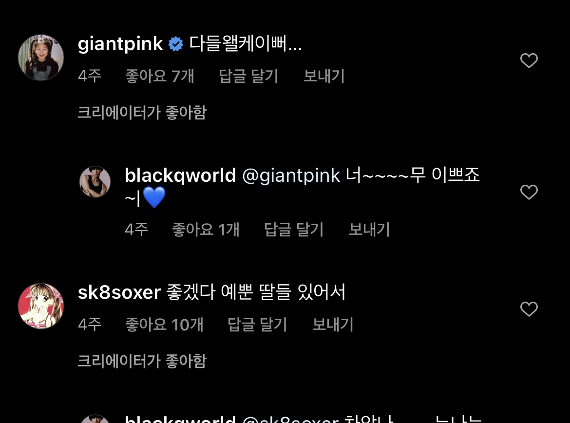Open giantpink's profile picture
Viewport: 570px width, 423px height.
point(41,58)
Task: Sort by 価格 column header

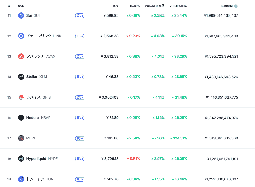Action: [115, 6]
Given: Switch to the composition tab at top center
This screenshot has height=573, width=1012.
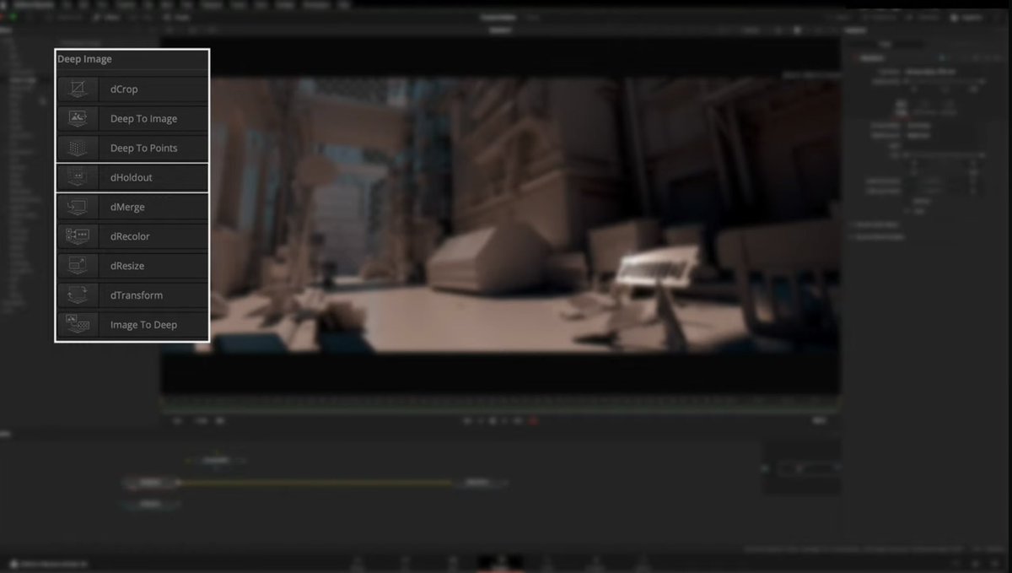Looking at the screenshot, I should [499, 16].
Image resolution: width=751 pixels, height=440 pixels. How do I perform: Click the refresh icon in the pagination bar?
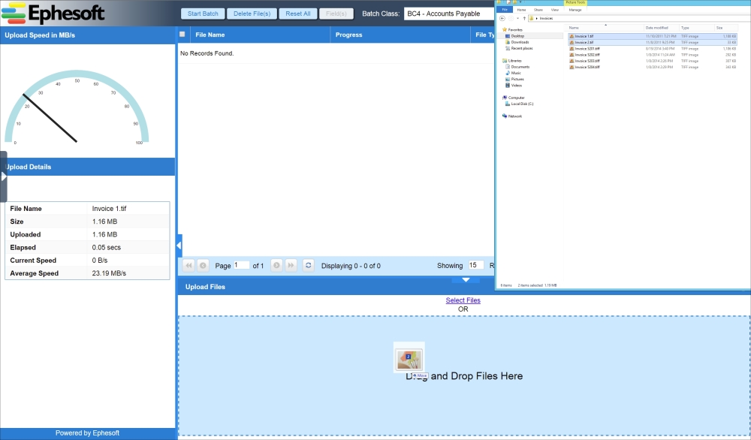[x=308, y=265]
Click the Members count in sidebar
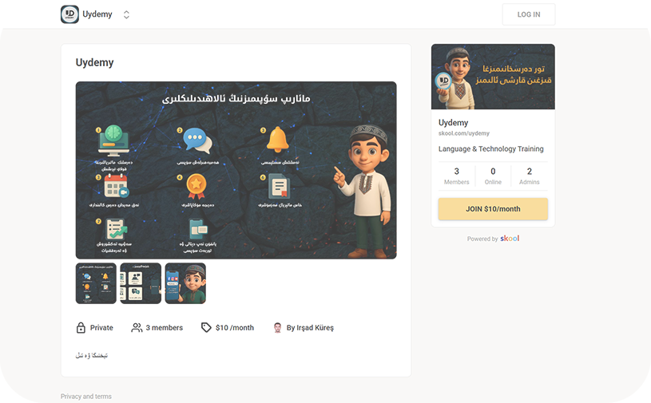This screenshot has height=403, width=651. pyautogui.click(x=456, y=176)
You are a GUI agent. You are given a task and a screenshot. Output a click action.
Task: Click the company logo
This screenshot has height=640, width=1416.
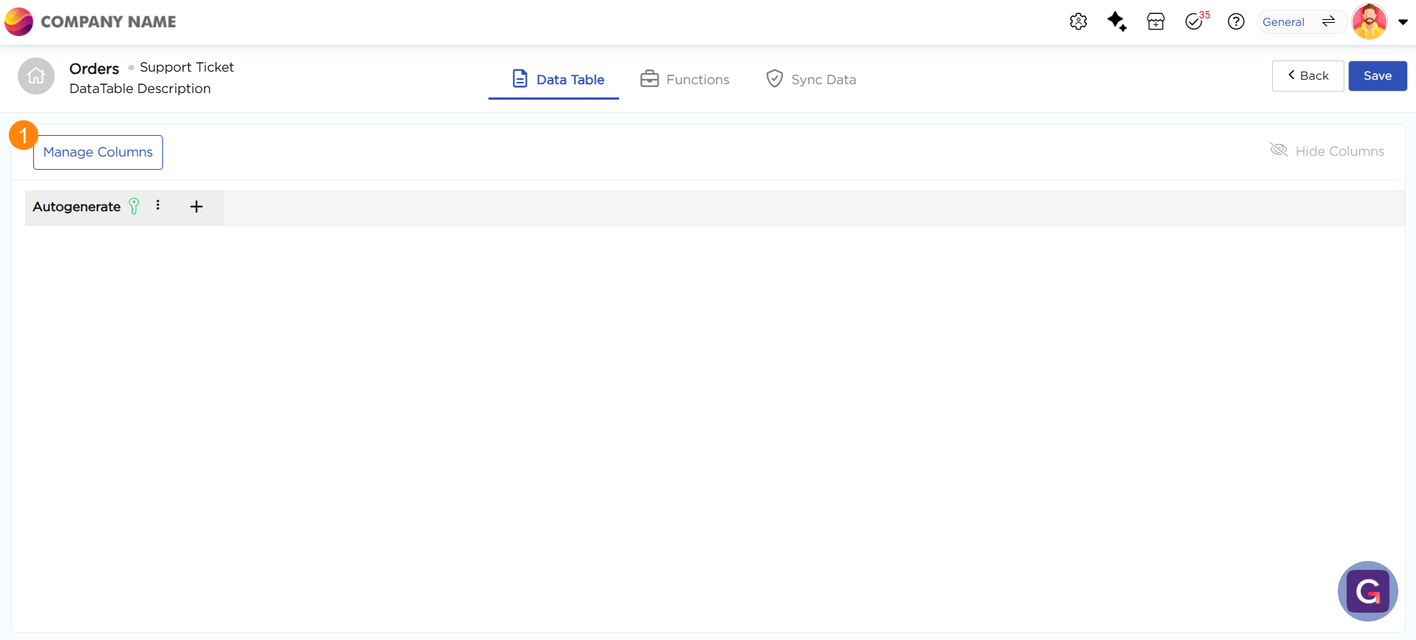(18, 21)
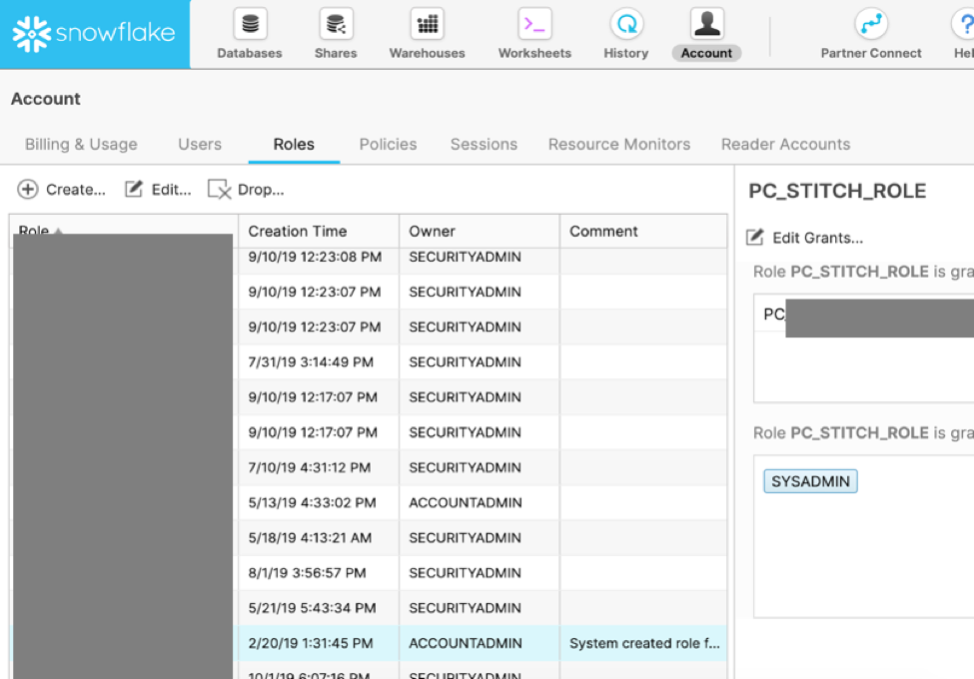Switch to Resource Monitors
974x679 pixels.
click(618, 144)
++++++++++
- _SET TASK_
Write out all of the material above again line for line, unchanged, and omit the pictures.

- _EXPECTED OUTPUT_
Open giantpink's profile picture
Viewport: 570px width, 423px height.
point(41,58)
Task: Sort by 価格 column header

Action: [115, 6]
Given: Switch to the composition tab at top center
This screenshot has height=573, width=1012.
Looking at the screenshot, I should [499, 16].
Image resolution: width=751 pixels, height=440 pixels. How do I perform: Click the refresh icon in the pagination bar?
[x=308, y=265]
Click the Members count in sidebar
This screenshot has height=403, width=651. pyautogui.click(x=456, y=176)
You are a GUI agent. You are given a task and a screenshot. Output a click action.
Task: Click the company logo
This screenshot has height=640, width=1416.
(18, 21)
Switch to Resource Monitors
974x679 pixels.
click(618, 144)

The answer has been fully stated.